How many lines in these records hold the string "Fill"? State only that number.

(Pixel coordinate grounding data)
◇ ◇ ◇ ◇

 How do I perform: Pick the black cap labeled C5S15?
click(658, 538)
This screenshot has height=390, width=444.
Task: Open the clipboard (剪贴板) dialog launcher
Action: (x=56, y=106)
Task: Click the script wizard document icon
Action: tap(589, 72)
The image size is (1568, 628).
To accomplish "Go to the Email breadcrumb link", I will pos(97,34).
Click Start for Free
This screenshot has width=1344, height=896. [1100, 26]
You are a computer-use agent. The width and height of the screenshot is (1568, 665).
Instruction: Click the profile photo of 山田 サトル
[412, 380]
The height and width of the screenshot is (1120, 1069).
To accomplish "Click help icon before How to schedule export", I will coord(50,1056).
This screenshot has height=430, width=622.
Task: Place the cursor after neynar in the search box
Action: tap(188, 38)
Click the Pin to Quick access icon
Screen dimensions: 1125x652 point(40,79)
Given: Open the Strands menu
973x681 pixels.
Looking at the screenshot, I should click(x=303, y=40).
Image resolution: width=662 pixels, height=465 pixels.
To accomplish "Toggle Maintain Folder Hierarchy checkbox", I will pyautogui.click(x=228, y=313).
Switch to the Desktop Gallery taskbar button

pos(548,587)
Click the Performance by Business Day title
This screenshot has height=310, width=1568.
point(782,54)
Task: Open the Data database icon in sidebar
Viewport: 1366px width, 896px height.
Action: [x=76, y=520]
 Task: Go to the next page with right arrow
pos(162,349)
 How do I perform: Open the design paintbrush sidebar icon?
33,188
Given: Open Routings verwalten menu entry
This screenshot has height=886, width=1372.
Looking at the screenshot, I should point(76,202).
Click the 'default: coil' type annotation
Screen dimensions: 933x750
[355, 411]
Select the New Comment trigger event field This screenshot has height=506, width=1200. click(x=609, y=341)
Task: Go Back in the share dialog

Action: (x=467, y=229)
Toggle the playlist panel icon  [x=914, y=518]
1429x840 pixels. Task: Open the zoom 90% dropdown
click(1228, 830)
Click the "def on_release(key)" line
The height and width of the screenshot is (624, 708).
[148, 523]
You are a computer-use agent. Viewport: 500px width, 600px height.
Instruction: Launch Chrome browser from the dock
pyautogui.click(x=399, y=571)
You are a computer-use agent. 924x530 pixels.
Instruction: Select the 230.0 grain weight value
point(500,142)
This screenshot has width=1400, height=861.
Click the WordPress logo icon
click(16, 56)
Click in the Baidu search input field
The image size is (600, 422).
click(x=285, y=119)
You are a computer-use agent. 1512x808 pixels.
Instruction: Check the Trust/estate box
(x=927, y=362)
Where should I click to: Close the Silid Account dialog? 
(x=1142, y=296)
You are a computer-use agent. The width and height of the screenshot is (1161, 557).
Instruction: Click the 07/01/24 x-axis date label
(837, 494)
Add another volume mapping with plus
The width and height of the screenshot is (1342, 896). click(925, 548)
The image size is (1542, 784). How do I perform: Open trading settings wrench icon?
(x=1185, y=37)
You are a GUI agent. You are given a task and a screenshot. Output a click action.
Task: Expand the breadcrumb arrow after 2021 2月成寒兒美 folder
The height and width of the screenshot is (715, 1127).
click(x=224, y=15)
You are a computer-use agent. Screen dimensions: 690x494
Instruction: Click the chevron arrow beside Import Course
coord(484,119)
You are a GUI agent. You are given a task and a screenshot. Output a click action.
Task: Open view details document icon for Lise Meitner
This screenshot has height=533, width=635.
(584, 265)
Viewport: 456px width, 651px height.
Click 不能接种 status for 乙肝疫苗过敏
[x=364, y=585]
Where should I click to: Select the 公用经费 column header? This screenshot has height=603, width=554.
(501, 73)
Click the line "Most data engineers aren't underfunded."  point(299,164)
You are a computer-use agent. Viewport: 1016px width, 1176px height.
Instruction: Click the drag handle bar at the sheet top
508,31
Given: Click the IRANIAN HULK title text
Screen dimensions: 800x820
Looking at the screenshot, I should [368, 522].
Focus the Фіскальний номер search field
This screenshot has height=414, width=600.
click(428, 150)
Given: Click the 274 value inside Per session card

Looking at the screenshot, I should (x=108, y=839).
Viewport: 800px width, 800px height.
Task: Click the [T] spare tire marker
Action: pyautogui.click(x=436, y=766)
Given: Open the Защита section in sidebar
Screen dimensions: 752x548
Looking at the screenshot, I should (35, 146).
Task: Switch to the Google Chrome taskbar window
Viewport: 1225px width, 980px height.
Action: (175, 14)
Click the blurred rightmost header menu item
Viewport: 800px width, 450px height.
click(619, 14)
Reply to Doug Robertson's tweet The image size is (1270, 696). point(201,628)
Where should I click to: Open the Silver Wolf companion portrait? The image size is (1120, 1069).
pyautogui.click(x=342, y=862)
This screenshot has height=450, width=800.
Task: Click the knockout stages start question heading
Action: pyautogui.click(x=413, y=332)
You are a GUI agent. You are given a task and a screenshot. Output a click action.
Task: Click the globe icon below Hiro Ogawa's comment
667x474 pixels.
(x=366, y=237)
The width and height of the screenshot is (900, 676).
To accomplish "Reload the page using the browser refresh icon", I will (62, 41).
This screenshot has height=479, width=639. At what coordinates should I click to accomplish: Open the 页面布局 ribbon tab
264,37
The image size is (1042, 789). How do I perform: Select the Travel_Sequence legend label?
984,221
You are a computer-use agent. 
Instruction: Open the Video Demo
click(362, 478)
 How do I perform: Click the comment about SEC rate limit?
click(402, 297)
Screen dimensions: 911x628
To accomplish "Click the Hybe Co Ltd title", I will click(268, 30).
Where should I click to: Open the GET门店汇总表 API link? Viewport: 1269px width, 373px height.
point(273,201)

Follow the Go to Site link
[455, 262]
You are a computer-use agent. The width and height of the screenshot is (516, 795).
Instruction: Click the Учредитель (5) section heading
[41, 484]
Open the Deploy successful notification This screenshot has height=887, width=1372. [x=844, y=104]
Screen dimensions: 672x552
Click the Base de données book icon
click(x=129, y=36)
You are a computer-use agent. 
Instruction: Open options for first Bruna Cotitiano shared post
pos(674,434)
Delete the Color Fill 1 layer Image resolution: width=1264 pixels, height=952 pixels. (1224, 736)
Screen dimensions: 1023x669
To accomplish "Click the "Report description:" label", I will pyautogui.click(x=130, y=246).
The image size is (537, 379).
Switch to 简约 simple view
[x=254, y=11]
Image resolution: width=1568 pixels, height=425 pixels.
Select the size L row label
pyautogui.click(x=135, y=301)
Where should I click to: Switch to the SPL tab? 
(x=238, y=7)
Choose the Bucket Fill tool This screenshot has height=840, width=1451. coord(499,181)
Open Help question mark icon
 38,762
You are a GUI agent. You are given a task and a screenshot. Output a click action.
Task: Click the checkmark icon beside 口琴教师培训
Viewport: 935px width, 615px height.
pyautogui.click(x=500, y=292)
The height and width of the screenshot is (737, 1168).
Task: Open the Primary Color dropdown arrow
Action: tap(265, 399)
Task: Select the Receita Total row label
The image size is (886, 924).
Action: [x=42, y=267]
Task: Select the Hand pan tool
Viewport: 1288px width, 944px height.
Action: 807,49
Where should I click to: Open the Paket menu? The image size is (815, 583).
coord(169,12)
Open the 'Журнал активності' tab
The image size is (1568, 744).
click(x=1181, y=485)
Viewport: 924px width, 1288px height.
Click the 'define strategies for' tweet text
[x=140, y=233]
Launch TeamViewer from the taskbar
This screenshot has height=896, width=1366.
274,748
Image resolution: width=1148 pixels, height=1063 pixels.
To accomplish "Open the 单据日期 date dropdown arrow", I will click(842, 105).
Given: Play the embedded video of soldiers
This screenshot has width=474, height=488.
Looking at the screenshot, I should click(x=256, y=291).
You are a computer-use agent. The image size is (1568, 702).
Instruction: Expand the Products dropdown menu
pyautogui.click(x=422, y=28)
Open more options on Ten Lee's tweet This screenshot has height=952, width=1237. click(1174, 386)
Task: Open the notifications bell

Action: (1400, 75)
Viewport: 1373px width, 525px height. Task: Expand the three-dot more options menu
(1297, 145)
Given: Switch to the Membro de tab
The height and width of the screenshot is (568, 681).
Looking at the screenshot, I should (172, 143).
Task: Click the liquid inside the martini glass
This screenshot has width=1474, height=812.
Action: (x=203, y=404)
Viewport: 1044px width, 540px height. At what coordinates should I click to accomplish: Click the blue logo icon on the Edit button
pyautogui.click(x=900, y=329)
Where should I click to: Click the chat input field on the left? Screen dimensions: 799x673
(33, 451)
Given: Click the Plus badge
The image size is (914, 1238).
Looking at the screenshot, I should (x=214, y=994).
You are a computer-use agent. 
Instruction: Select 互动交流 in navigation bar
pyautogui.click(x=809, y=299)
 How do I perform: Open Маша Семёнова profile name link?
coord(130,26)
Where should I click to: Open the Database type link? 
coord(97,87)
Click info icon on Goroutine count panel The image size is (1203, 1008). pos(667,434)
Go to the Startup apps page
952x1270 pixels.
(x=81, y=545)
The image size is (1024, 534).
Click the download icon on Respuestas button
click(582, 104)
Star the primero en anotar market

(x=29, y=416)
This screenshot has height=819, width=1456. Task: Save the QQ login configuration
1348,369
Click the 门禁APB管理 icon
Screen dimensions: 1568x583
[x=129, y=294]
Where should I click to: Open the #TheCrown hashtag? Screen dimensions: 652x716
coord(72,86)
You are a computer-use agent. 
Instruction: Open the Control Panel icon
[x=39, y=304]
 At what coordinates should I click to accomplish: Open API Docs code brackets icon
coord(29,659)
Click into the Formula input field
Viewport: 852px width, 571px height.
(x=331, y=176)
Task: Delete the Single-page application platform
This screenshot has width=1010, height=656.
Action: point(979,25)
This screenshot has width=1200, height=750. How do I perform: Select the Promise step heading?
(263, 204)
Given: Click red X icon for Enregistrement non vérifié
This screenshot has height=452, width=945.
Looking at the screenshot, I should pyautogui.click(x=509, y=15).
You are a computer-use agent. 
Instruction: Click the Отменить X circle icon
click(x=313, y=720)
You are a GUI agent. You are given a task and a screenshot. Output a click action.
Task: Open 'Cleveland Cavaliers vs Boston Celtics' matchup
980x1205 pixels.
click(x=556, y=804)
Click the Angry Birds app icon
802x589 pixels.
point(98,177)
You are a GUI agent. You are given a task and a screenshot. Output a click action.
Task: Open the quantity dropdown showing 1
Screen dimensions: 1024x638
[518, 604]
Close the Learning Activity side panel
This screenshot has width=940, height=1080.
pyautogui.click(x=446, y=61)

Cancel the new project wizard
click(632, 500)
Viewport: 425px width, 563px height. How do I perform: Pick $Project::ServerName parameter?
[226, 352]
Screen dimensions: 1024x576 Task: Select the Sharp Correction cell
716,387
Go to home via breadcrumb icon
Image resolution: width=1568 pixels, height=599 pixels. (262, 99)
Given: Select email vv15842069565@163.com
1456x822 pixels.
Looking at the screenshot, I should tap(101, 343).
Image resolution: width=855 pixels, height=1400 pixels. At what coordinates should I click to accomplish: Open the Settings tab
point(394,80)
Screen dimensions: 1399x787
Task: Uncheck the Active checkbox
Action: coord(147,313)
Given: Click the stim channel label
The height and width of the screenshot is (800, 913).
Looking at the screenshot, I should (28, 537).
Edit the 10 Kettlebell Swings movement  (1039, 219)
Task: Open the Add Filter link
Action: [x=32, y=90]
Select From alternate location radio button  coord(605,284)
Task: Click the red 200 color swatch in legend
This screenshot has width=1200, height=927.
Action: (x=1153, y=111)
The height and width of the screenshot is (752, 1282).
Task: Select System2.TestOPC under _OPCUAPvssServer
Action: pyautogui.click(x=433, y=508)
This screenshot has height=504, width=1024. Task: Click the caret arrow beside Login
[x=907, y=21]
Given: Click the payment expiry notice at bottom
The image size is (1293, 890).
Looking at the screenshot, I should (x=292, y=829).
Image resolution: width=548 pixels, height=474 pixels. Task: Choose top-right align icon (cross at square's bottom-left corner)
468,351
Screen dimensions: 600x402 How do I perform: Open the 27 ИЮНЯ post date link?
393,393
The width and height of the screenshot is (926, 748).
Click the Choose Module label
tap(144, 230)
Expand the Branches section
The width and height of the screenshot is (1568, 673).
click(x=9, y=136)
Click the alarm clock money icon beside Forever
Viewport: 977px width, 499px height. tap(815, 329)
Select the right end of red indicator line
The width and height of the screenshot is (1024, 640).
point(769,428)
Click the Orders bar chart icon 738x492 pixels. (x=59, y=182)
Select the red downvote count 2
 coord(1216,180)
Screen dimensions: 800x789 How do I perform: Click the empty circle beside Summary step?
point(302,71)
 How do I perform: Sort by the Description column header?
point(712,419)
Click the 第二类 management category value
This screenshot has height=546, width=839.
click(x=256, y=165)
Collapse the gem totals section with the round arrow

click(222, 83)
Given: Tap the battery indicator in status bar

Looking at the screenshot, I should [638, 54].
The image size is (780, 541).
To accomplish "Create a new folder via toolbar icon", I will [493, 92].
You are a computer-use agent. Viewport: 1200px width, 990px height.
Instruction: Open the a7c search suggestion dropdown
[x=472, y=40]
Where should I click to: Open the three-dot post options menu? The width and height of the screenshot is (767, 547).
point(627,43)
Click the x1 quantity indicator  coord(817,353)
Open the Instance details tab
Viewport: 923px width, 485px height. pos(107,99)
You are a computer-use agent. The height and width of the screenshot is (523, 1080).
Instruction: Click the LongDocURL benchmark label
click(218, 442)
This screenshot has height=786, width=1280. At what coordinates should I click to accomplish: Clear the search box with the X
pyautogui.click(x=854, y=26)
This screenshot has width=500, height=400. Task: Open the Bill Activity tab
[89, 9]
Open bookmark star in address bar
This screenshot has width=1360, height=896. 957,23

◇ ◇ ◇ ◇

▸ **TASK RESULT**: 2